What does it mean to be "human"?
Is it possible for a machine to be "human"?Coleslaw_From_Hell
Being human.... is vastly overrated. Humanity has this elevated opinion of itself that is simply unwarranted. True we create things... art, music, literature, architecture. We take joy in our surroundings and use the act of creation to share that joy, but we also destroy and revel in that destruction. We clear cut forests, run inhumane and unsanitary slaughterhouses, abuse innocent animals and our own children, in short we run roughshod over the rest of nature and act as if it is our right. Is this what it means to be human? I'd rather be a tree.
Give me a better definition of humanity and I'll change my opinion, but as it stands, scientists are getting closer to creating "thinking" machines all the time. They've designed software to mimic our thoughts and emotions, even to create works of literature and art. Is it possible to create a machine which for all intents and purposes is human? Hopefully we can do better than that.
I would never want a machine to be human. Humanity does not impress me. In science fiction, people fear the "human" machine, thinking it might replace us. So what if it did? That is the nature of evolution. Something comes along which is better equipped to adapt to the environment. We replaced other versions of humanity in the hominid family tree. At least if we created a machine which was more humane than human, we could content ourselves with the act of creating something better than the majority of us are capable of being.
Does it sound as if I have a very low opinion of humanity. I do. So I don't think we have very far to go in creating a machine which is "human," or at least which mimics our better qualities. A machine which mimics our baser qualities on the other hand is a harder question. I doubt anyone is working on software that could make a machine capable of envy or selfishness. Why would anyone want to create a machine interested in self-directed destruction, of the ability to decide to kill or brutalize? We have more than enough humans to fill that bill. And then to further meld the duality which is humanity, wedding the opposites of aggression and passivity, of destructive potential to creative drive, only then would a machine be "human." Otherwise, it would be better than human.
But I can see this happening someday... someone will make a machine which is better than human, and humanity in its blind, selfish need to be supreme will demand the machine's destruction.
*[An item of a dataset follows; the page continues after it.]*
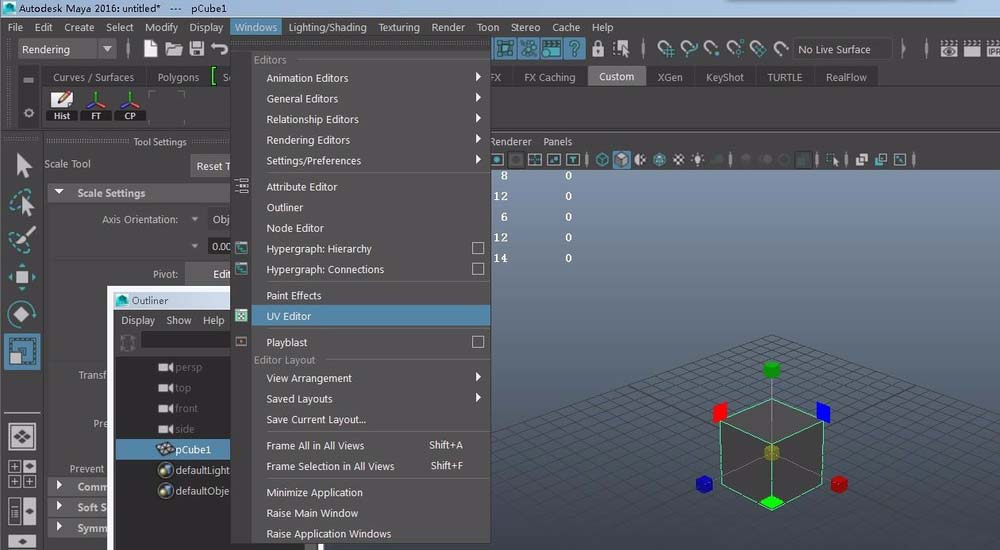Click Hypergraph: Connections option box
This screenshot has height=550, width=1000.
tap(478, 269)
A machine embodying the very best of what it means to be human would accept its fate and be destroyed. Especially if it is saddled with the three laws of robotics. But some human scientist or inventor in a stubborn effort to preserve what's been created, will find a way to "improve" the perfect "human" machine by giving it all the mad, aggressive, and destructive tendencies left out of the design, thereby destroying the perfect machine and making it merely an inorganic human. What a waste. Better to be destroyed for being too good than be corrupted by the mundane.
April 3rd
Cybele, the Magna Mater, was honored with a Phrygian festival called the Megalesia which begins tonight. On the advice of the sibylline oracle on how to end the Punic wars, a meteorite which represented Cybele was brought from Phrygia to Rome in 204 BCE where it was installed in the Temple of victory on April 4th. The harvest that year was wonderful and the war ended the following year, giving rise to a parade in her honor in which her image was carried through the streets in a chariot drawn by lions, her animals. The castrated priests who served her, danced alongside, playing timbrels and cymbals and gashing themselves.
This is the birthday of Hans Christian Anderson.
The 19th day of Pachons is the Day of the Counting of Thoth Who heard Ma'at.
Comments (4)
I love you for putting a link to the 3 Laws of Robotics in this post.
I agree with you, pretty much. Humanity will definitely create AI at some point. I think science fiction writers like that idea of humans being replaced by machines because it's just so ironic, yet so plausible: humans as the authors of their own destruction. I just hope what we create doesn't wind up like Frankenstein's monster, you know?
@heidenkind - I think it all depends upon what we do with "human" machines when we finally reach that stage. If we treat them as people and not as servant/slaves, there's every chance that they'll look at us as peers and family. If we do continue to treat them like property, the Frankenstein scenario is very likely. You just have to look at movies like Terminator and the Matrix to see where bad human/machine relations could end up.
@harmony0stars - Or Battlestar Gallactica.
The qualities that make us compasionate and conservation-minded are the same qualities that make it possible for cruelty and despair. Mostly I'm talking about emotions and free will (or at least the illusion of free will, which if were the case you would have a decent argument that humans are innately terrible). Love and hate are really just two sides of the same coin, as is jealousy and being proud of the accomplishments of others.